2. The arylation process according to claim 1, characterized in that:

the catalyst is Ni (cod) ₂ 。

3. The arylation process according to claim 1, characterized in that:

the aryl magnesium bromide is selected from p-methoxy phenyl magnesium bromide, p-methylphenyl magnesium bromide, m-methylphenyl magnesium bromide, 3, 5-dimethylphenyl magnesium bromide, p-dimethylaminophenyl magnesium bromide, 4-biphenyl magnesium bromide and 2-naphthyl magnesium bromide.

4. The arylation process according to claim 1, characterized in that:

the solvent is selected from THF, toluene and dioxane.

5. The arylation process according to claim 1, characterized in that:

the molar ratio of the aryl cyclic ammonium salt to the aryl magnesium bromide to the catalyst to the ligand is 1.0:2.0-3.0:0.05:0.1.

6. A method for the silylation of aryl cyclic ammonium salts is characterized in that:

taking a lithium silicate reagent as a nucleophilic reagent, and reacting in a solvent in the presence of a catalyst and ligand combination at 80 ℃ under anhydrous and anaerobic conditions to obtain a fatty amine compound containing silicon radicals;

the structural general formula of the aryl cyclic ammonium salt is shown as follows:

in the general formula, R ₁ Selected from H, methoxy, methyl, fluoroChlorine; r is R ₂ Selected from H or methyl;

the catalyst is selected from Ni (cod) ₂ 、Ni(acac) ₂ 、NiCl ₂ (PPh ₃ ) ₂ The ligand is PPh ₂ Cy。

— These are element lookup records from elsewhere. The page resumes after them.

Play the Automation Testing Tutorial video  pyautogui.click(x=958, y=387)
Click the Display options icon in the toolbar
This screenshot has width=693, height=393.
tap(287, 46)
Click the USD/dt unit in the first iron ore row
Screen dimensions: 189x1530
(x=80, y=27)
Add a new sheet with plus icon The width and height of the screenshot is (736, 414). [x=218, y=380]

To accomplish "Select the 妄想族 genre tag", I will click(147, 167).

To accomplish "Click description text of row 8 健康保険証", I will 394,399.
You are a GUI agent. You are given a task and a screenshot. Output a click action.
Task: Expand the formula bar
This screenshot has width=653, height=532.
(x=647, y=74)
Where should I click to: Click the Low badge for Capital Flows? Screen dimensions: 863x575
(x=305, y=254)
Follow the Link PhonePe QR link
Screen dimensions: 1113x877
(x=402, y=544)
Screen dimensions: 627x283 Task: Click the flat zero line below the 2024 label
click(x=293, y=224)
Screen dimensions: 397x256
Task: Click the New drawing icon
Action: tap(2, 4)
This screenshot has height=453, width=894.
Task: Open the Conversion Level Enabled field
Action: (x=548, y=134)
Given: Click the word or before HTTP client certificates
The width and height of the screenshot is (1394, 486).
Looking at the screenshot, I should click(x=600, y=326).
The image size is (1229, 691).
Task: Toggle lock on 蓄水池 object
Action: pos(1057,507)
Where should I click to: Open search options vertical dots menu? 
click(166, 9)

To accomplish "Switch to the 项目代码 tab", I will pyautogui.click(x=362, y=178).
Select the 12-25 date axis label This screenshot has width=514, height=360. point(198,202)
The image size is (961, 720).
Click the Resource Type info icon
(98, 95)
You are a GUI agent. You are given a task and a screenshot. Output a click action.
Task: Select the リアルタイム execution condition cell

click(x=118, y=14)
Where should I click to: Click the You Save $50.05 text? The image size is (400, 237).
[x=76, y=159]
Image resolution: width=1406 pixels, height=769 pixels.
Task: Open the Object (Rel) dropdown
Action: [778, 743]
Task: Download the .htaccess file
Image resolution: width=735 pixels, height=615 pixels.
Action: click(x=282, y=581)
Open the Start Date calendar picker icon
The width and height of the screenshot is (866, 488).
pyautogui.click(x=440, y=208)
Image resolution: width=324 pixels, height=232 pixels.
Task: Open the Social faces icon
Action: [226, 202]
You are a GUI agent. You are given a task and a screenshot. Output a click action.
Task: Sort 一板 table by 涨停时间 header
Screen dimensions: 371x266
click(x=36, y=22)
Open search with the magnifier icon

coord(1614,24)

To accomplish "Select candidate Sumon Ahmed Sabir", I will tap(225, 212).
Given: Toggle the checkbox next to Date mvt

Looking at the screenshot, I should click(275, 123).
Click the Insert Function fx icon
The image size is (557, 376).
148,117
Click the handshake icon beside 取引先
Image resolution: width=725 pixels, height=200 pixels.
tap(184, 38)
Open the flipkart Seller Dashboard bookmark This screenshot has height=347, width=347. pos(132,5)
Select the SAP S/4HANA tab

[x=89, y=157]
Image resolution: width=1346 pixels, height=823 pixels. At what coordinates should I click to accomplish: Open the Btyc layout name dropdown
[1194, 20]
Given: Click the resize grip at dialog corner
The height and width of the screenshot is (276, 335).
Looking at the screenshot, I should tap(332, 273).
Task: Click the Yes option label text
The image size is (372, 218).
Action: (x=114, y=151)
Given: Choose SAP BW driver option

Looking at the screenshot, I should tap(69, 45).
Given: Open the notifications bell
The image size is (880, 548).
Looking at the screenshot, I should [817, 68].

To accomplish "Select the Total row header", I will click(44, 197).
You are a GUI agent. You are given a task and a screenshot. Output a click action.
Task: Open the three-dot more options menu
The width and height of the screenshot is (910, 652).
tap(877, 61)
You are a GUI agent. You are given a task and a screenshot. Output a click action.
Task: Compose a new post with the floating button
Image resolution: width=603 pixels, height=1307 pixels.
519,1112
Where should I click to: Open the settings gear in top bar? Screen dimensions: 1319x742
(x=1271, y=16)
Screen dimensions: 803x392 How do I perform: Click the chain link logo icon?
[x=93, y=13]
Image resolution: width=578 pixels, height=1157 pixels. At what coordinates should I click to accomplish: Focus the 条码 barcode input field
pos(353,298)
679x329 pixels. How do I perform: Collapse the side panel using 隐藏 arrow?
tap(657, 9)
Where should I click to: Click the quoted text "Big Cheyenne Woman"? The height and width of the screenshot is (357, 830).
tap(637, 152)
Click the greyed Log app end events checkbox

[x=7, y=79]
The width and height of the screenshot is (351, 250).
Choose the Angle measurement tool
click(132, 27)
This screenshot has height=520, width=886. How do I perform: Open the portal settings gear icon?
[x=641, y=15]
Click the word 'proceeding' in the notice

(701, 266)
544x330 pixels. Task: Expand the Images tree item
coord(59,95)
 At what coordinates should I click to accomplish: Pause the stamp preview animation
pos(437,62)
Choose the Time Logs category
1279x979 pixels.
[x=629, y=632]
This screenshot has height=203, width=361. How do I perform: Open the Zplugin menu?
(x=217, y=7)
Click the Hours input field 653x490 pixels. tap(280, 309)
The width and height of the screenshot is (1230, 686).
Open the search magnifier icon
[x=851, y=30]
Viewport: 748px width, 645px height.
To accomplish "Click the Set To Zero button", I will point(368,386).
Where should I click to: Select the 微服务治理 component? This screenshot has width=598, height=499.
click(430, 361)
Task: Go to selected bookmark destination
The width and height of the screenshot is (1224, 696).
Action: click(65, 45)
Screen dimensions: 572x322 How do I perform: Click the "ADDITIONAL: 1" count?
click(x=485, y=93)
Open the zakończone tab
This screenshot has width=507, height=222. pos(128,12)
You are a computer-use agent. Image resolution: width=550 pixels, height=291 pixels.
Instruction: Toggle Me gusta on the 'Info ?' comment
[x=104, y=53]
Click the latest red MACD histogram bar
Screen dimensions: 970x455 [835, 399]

7. The method of silylation of claim 6 wherein:

the catalyst is NiCl ₂ (dppe)。

8. The method of silylation of claim 6 wherein:

the solvent is selected from THF, toluene and dioxane.

9. The method of silylation of claim 6 wherein:

the lithium silicon reagent is selected from phenyl dimethyl lithium silicon reagent and diphenyl methyl lithium silicon reagent.

10. The method of silylation of claim 6 wherein:

the molar ratio of the aryl cyclic ammonium salt to the lithium silicate reagent to the catalyst to the ligand is 1.0:2.0-2.5:0.1:0.2.